Work required: Copy nothing but the lines below running from the line containing "Click the Belgium gradient color swatch" through the line containing "Toggle AutoSave switch", both end lines included.

Records shown:
....................

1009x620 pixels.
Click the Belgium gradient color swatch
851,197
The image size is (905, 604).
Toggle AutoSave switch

....................

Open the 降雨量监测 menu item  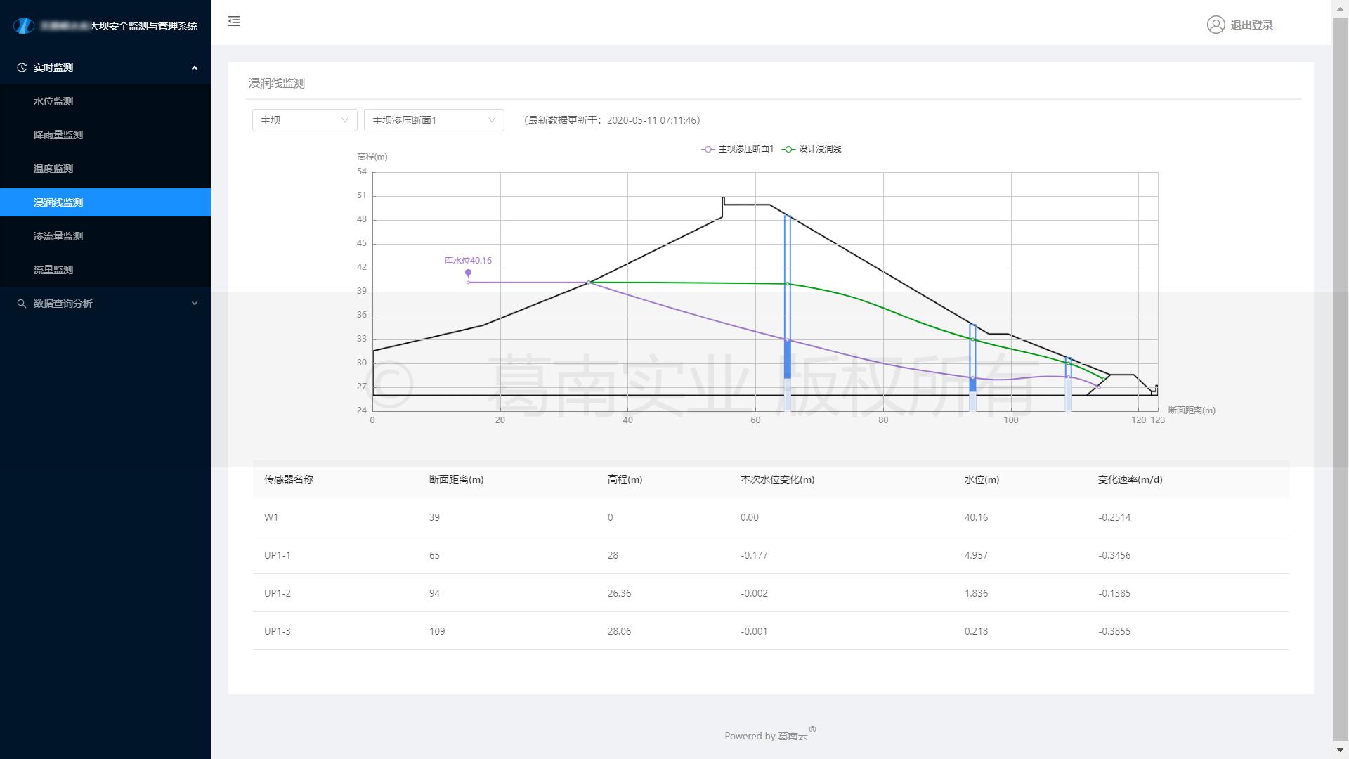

....................

Answer section:
Click the Belgium gradient color swatch
851,197
The image size is (905, 604).
Toggle AutoSave switch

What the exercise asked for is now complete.